■ TASK TO COMPLETE
Write out every one of the following rows verbatim.
------ INPUT ------
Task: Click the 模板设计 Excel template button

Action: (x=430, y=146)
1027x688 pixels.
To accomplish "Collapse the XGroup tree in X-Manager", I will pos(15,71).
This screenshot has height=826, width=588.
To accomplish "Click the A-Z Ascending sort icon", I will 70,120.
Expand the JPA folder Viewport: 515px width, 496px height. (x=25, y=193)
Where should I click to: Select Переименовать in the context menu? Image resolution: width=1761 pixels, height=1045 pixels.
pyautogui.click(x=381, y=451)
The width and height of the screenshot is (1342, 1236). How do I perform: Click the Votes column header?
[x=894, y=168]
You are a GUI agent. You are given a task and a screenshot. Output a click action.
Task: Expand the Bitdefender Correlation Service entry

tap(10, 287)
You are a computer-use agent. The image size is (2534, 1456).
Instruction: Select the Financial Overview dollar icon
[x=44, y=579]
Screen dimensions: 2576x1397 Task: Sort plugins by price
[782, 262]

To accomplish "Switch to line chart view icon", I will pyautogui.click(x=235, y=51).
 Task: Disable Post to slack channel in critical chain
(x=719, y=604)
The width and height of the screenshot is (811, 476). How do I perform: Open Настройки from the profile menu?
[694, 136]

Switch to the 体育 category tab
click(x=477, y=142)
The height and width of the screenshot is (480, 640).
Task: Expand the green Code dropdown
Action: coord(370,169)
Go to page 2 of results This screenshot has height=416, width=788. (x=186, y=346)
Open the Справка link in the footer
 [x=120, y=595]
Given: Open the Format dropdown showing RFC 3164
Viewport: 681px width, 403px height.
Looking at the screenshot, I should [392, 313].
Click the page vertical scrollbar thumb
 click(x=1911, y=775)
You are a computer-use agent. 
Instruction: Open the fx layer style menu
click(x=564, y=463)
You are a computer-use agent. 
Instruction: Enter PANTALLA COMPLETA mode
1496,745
------
■ SOLVED PROBLEM
Task: Click the 模板设计 Excel template button

Action: (x=430, y=146)
1027x688 pixels.
To accomplish "Collapse the XGroup tree in X-Manager", I will pos(15,71).
This screenshot has height=826, width=588.
To accomplish "Click the A-Z Ascending sort icon", I will 70,120.
Expand the JPA folder Viewport: 515px width, 496px height. (x=25, y=193)
Where should I click to: Select Переименовать in the context menu? Image resolution: width=1761 pixels, height=1045 pixels.
pyautogui.click(x=381, y=451)
The width and height of the screenshot is (1342, 1236). How do I perform: Click the Votes column header?
[x=894, y=168]
You are a GUI agent. You are given a task and a screenshot. Output a click action.
Task: Expand the Bitdefender Correlation Service entry

tap(10, 287)
You are a computer-use agent. The image size is (2534, 1456).
Instruction: Select the Financial Overview dollar icon
[x=44, y=579]
Screen dimensions: 2576x1397 Task: Sort plugins by price
[782, 262]

To accomplish "Switch to line chart view icon", I will pyautogui.click(x=235, y=51).
 Task: Disable Post to slack channel in critical chain
(x=719, y=604)
The width and height of the screenshot is (811, 476). How do I perform: Open Настройки from the profile menu?
[694, 136]

Switch to the 体育 category tab
click(x=477, y=142)
The height and width of the screenshot is (480, 640).
Task: Expand the green Code dropdown
Action: coord(370,169)
Go to page 2 of results This screenshot has height=416, width=788. (x=186, y=346)
Open the Справка link in the footer
 [x=120, y=595]
Given: Open the Format dropdown showing RFC 3164
Viewport: 681px width, 403px height.
Looking at the screenshot, I should [392, 313].
Click the page vertical scrollbar thumb
 click(x=1911, y=775)
You are a computer-use agent. 
Instruction: Open the fx layer style menu
click(x=564, y=463)
You are a computer-use agent. 
Instruction: Enter PANTALLA COMPLETA mode
1496,745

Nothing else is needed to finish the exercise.